When I get right down to it I am a mixture, a blend of both the masculine and the feminine. I have long hair but a deep voice, smooth skin but an adam’s apple, breasts but facial hair. I wear makeup while my face is androgynous. I wear women’s clothing while being tall and muscular. I am a contradiction. An anomaly. I challenge people’s expectations everyday. Who is this person before you who looks like a woman but sounds like a man? Why does that woman have a prominent adam’s apple? Why are her arms so muscular and her hands so big? Why is her hairline so high?

Like most trans woman, I often feel like passing is everything. We all strive for more of it. More blendability. More stealth. Less ambiguity. More fitting in. Not violating expectations. Safety. Avoiding being misgendered. Fighting social dysphoria. We all strive for it but few trans women ever get to 100% passability. There’s usually something about us that makes us clockable upon closer inspection. For trans women this is often our voices. In my experience few trans women ever achieve 100% passable voices.

So what do we do? We have to cope somehow. Regardless of whether we pass will still have to go out into the world and buy groceries and run errands. We have to strengthen ourselves to accept reality. To accept that we will like never live up perfectly to the cis-normative standard. Maybe one day I will afford to shave my trachea down. Or maybe I will be able to get professional voice therapy one day. But for now I need to come up with practical coping strategies to deal with the fact that I don’t pass 100% and yet I still have to live my life.

One such coping strategy is to embrace ambiguity as a positive ideal, to embrace the idea of confusing people, of challenging people’s expectations of what it means to be a woman. Or going even further, challenging the notion of what it means to be a person in today’s modern society where gender transition is a real phenomenon. Though I would prefer to be gendered correctly and seen as a normal female person I know this is not going to happen all the time. So how do I cope? I have been trying to develop the attitude of (1) not giving a fuck and (2) embracing my androgyny as a positive trait. Some people are actually attracted to androgyny so I tell myself even if I don’t pass 100% it doesn’t make me less attractive or valid. Some people like mixtures, blends. They enjoy the fact that my body is a contradiction. A field upon which competing elements battle. This knowledge of my body being ideal to some people is a great comfort because when I get into relationship it helps dispel my fear that they’re just going to abandon me for a more attractive cis partner.

Many men are attracted to trans women specifically because of their trans status. In the community these men are called “chasers”. But I have never liked that term because it erases the possibility of a category of people who are specifically attracted to trans people without that attraction being fetishistic, objectifying, or problematic. I call these people “trans amorous”. And it’s not just men. Cis women can be trans attracted as well. But I think women are socialized to be more polite about it whereas men are overly blunt.

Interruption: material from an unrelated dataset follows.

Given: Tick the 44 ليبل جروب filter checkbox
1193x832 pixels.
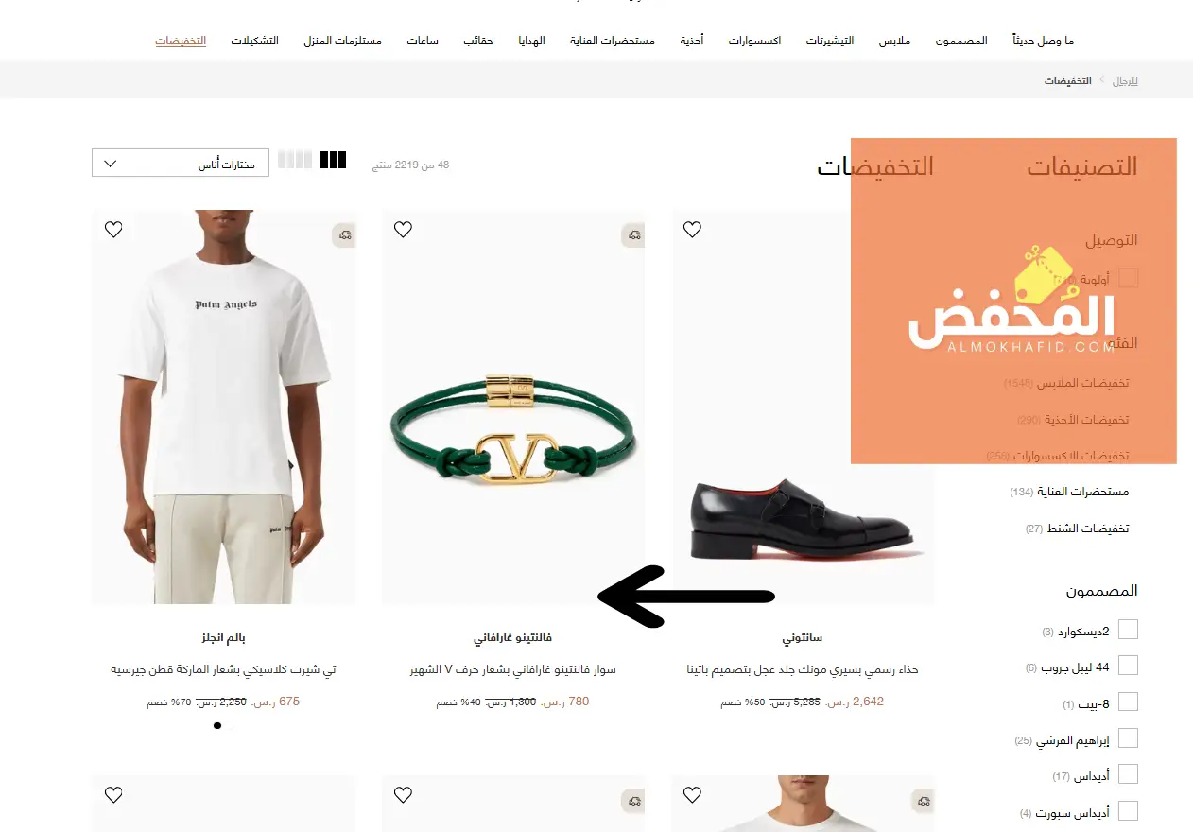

My other coping strategy is actually indirect. It’s through relationships and friendships. If I am in a relationship or friendship and that person has only known me as Rachel it really helps battle the dysphoria because I see them unconsciously using “she/her” pronouns because people who know me know those are obviously the most correct pronouns – it’s what is the most natural if you spend time with me. And that’s a good feeling. It says: I see you. I know you. You are valid. Don’t worry about your ambiguity. It’s ok. I like you and see your womanhood as valid. Building up a social circle of people who automatically gender me female has been an important part of my transition. This is why I enjoy hanging out with trans people. They usually have an above-average ability to correctly gender people regardless of what they look like or how they present themselves.

So in a nutshell, my strategy is to embrace ambiguity. To relish in it. Will this strategy completely dispel my dysphoria and social anxiety? No, not really. That’s too much to ask. But it’s a weapon in my arsenal. It’s a useful perspective to keep in mind.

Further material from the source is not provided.